[[ Data to examine, beginning ]]

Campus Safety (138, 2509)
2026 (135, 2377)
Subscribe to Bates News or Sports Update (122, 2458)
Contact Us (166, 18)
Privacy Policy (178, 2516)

[[ Data to examine, end ]]

What to do: Extract the full listing and reproduce each line exactly.

Problem solution:
Campus Safety (138, 2509)
2026 (135, 2377)
Subscribe to Bates News or Sports Update (122, 2458)
Contact Us (166, 18)
Privacy Policy (178, 2516)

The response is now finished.